Pete Bannon, the man who heads up the Autopilot hardware at Tesla, said during the presentation that the chip can process 2100 images per second. These images come from the eight continuously operating cameras that Tesla cars have on board. This equates to 2.5 billion pixels per second. This input must be processed by the image signal processor, which goes at 1 gigapixel per second through a 24bit pipeline. Tone mapping and noise reduction can also be applied here. The lpddr4 and the 128-bit memory bus provide a peak bandwidth of 68GB/s. For this image information there is the neural network processor which consists of 9216 units. These run at 2GHz and reach 36 tops per chip, so 72 tops in total since there are two accelerators. Furthermore, there is support for h.265.

During the presentation, Tesla compared its new chip with Nvidia’s Drive Xavier chip. Tesla’s chip comes out at 144 tops and Nvidia’s at 21 tops, the car company claims. However, Nvidia has some criticism on this and does not think it is a fair comparison. A spokesperson for Nvidia told Marketwatch that only the Nvidia Drive AGX Pegasus would have had a correct comparison. According to Nvidia, this one reaches 320tops. In addition, the spokesperson reports that the Xavier chip does not reach 21 but 30 tops and is in fact only made for certain auxiliary systems and not for fully autonomous driving.

These new Tesla chips are in all Model S and X cars manufactured since March and Model 3 units produced since April 12. Existing Tesla owners who purchase the ‘Full Self-Driving package’ in the coming months will still receive the hardware. The computers are mounted behind the glove compartment and consist of two chips, so that the system continues to work if one of the two gives up the ghost. To this end, a separate power supply has also been used for each of the chips.

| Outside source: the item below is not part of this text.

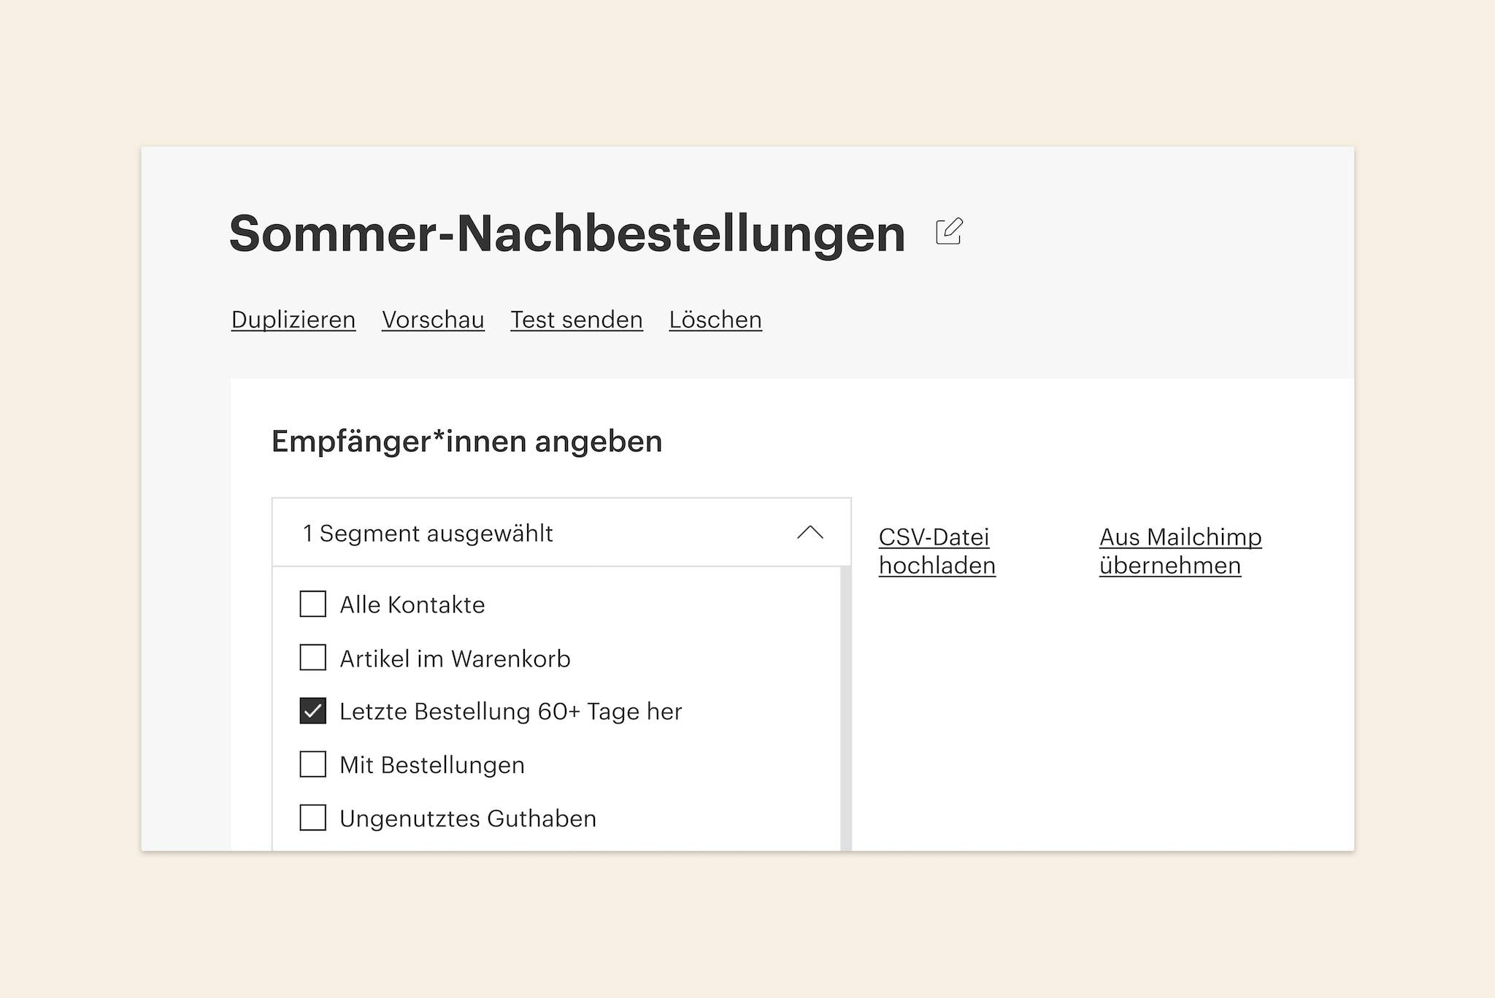Open the Vorschau link

433,320
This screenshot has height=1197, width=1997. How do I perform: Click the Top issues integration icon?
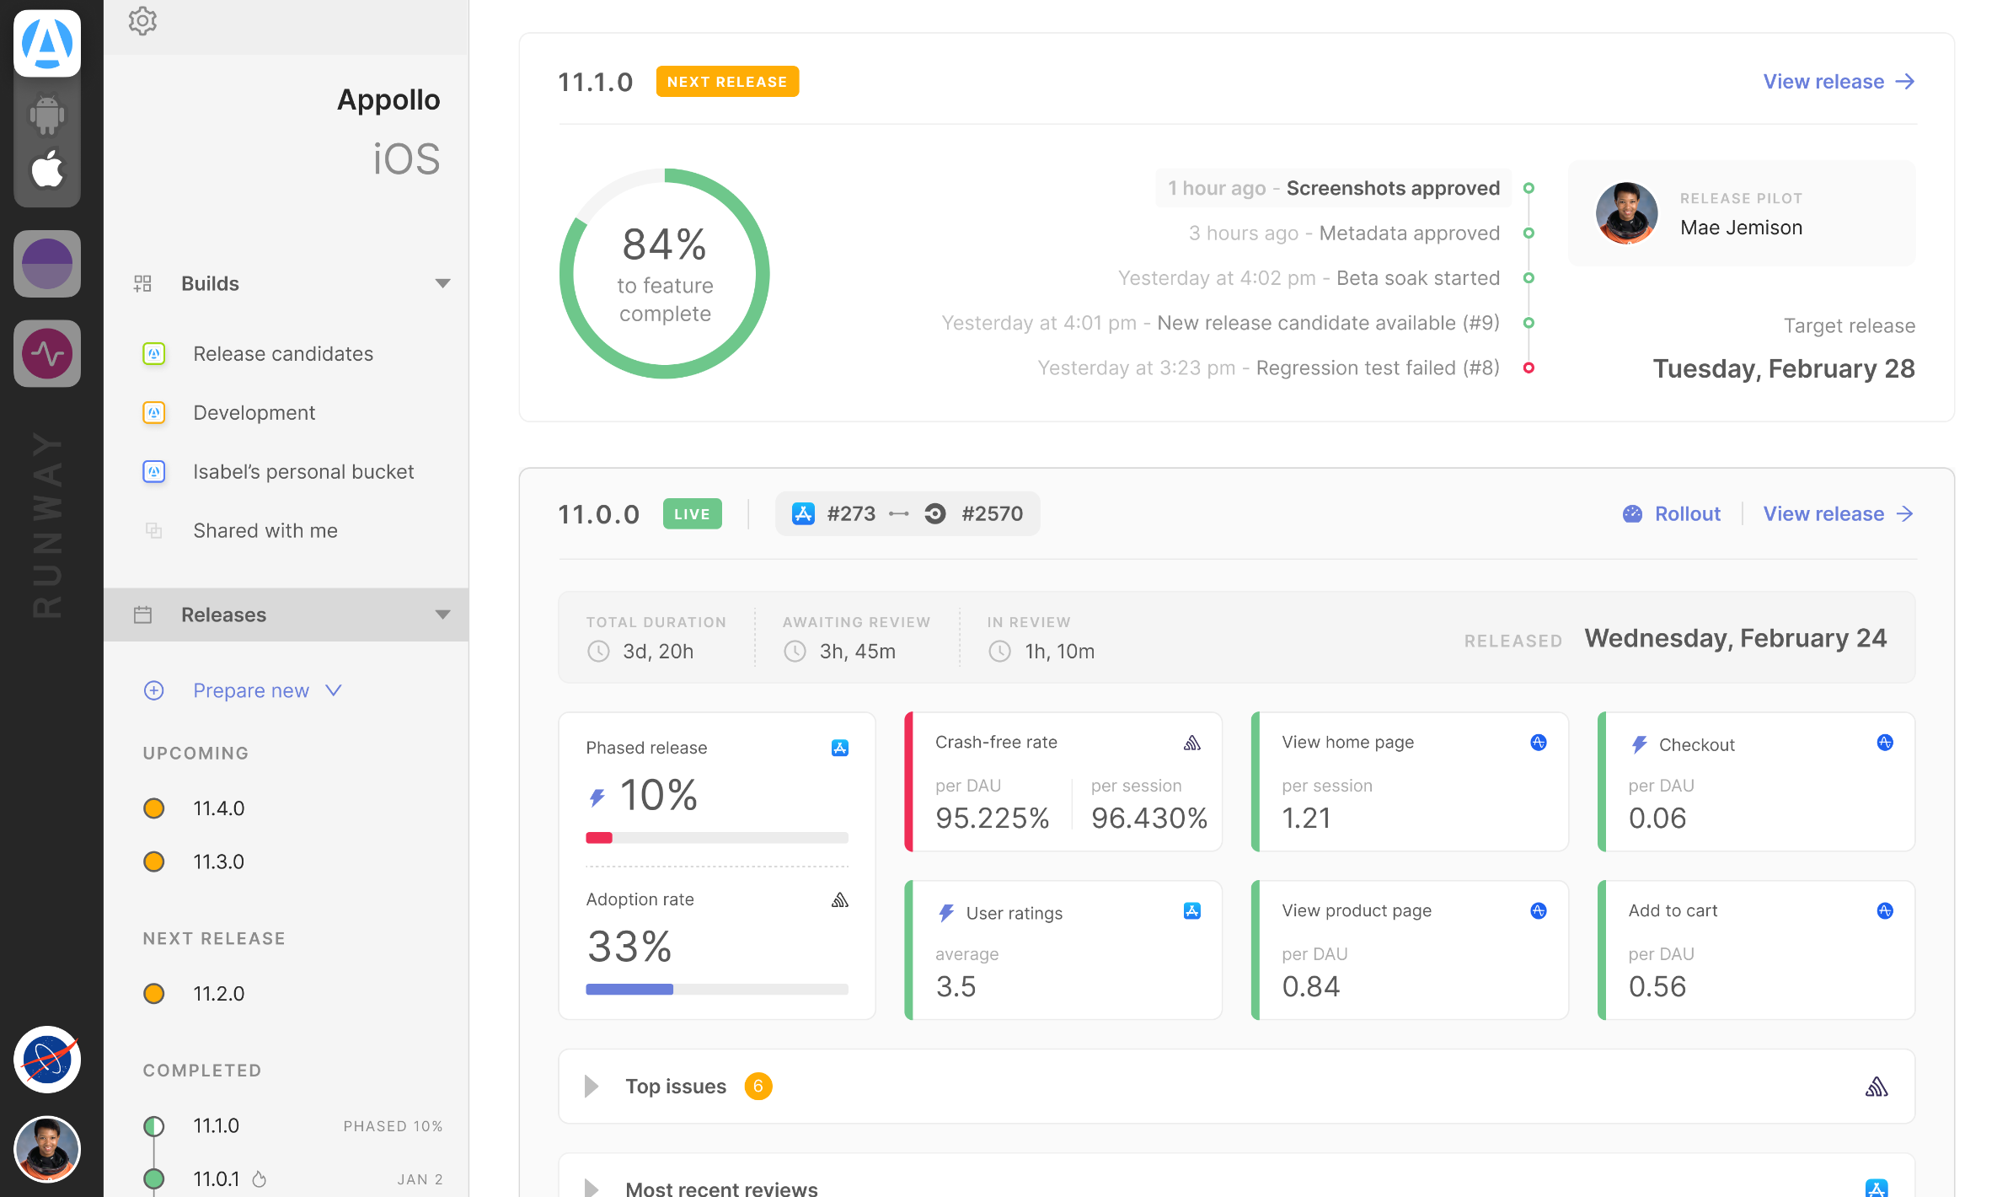(x=1876, y=1087)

In addition to the details about the Full Self-Driving Computer, Musk has reiterated that Tesla continues to focus on cameras and radar for autonomous driving. Lidars, which many other companies see as crucial to fully autonomous driving, are once again rejected by Musk. “Anyone who depends on lidar is doomed to fail.” He finds it expensive and unnecessary. The CEO does acknowledge that it is still a significant challenge to get the software to the point where full autonomy is a fact, but that should be a fact with the robot taxis by the end of 2020.

The claim that the Full Self-Driving Computer would be 20 percent cheaper than the previous hardware is striking. Elon Musk announced last week that the price of the Full Self-Driving upgrade for Tesla cars will rise steadily after May 1. The increase would be around three thousand dollars.